A selection with nearly white flowers sold by Booth and Sons to the Bad Muskau Arboretum before 1864 (Petzold & Kirchner 1864).


'Little Volunteer'

‘Little Volunteer’, raised by Alexander Neubauer at his nursery at Belvedere, Tennessee, in 2001 (Dirr 2009), grows slightly more freely than the dwarf Tulip Tree ‘Ardis’ but has a stronger central stem; its leaves are more deeply lobed.


'Mediopictum'

‘Mediopictum’ (also in the catalogue of the Arboretum de Segrez in 1877 – Lavallee 1877) is the negative of ‘Aureomarginatum’, with a central yellow splash or streak to the leaves (which often lack side lobes) rather than a yellow margin.
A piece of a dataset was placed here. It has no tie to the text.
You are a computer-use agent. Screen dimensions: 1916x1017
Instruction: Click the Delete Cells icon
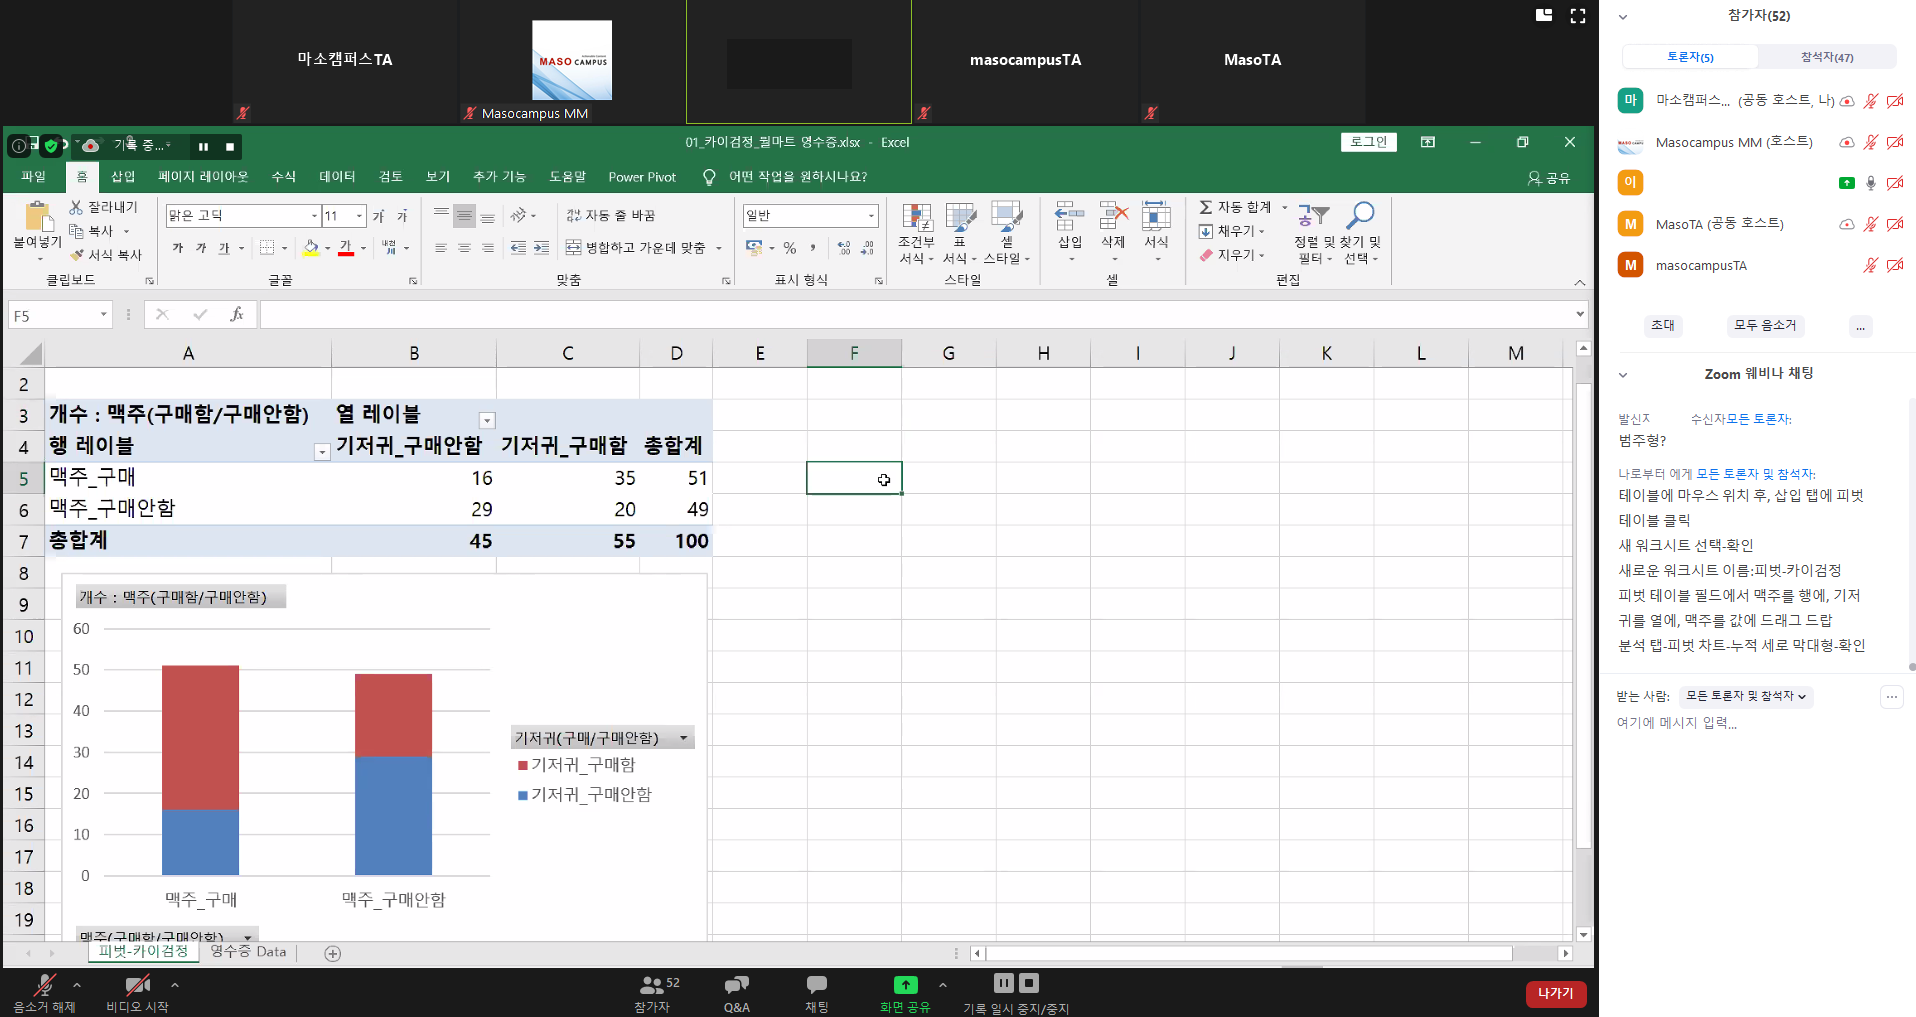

The yellow splash is often small and sometimes absent and the clone is not so showy, though the variegation fades less in summer; a 1984 planting at Bradenham Hall in Norfolk was 19 m tall by 2014 (The Tree Register 2018). The following three cultivars are so similar we do not consider them to merit distinct entries:

  • ‘Aureo-pictum’ may differ more significantly, since the leaves were described as flecked with yellow
  • ‘Aureo-maculata’ a name recorded from Kew c. 1895, presumably very similar
  • ‘Purgatory’ a recent variant sold by BlueBell Nursery and others in the UK (BlueBell Nursery 2018) with a flame-like yellow streak or stippling in the leaf’s centre

'Rotundilobum'

Variants with reduced or blunter leaf lobes, including ‘Rotundilobum’, are discussed under ‘Crispum’.


'Snow Bird'

‘Snow Bird’, selected by Elliot Groves of Stepping Stones Nursery, New Plymouth, New Zealand (pers. comm. to N. Dunn 2018), has a showy, creamy-white margin to its leaves; young trees are rather upright. It has been offered for sale by several UK nurseries in recent years, but seems to have fallen out of favour because of an unfortunate tendency for the leaves to scorch in full sun when plants are still in pots; once trees are planted out this problem seems to resolve itself (R. Vernon, pers. comm. to TC, 2025). Certainly in the UK landscape ‘Snowbird’ has all the hallmarks of becoming an outstanding variegated landscape tree, and it would be a great pity if it were to disappear from the nursery trade because of this temporary cosmetic problem.

The following names represent similar forms which may or may not still be represented in historic gardens:


'Tennessee Gold'

A selection with yellow leaves made by Don Shadow. According to Dirr (2009), it is a vivid colour that holds better than ‘Glen Gold’.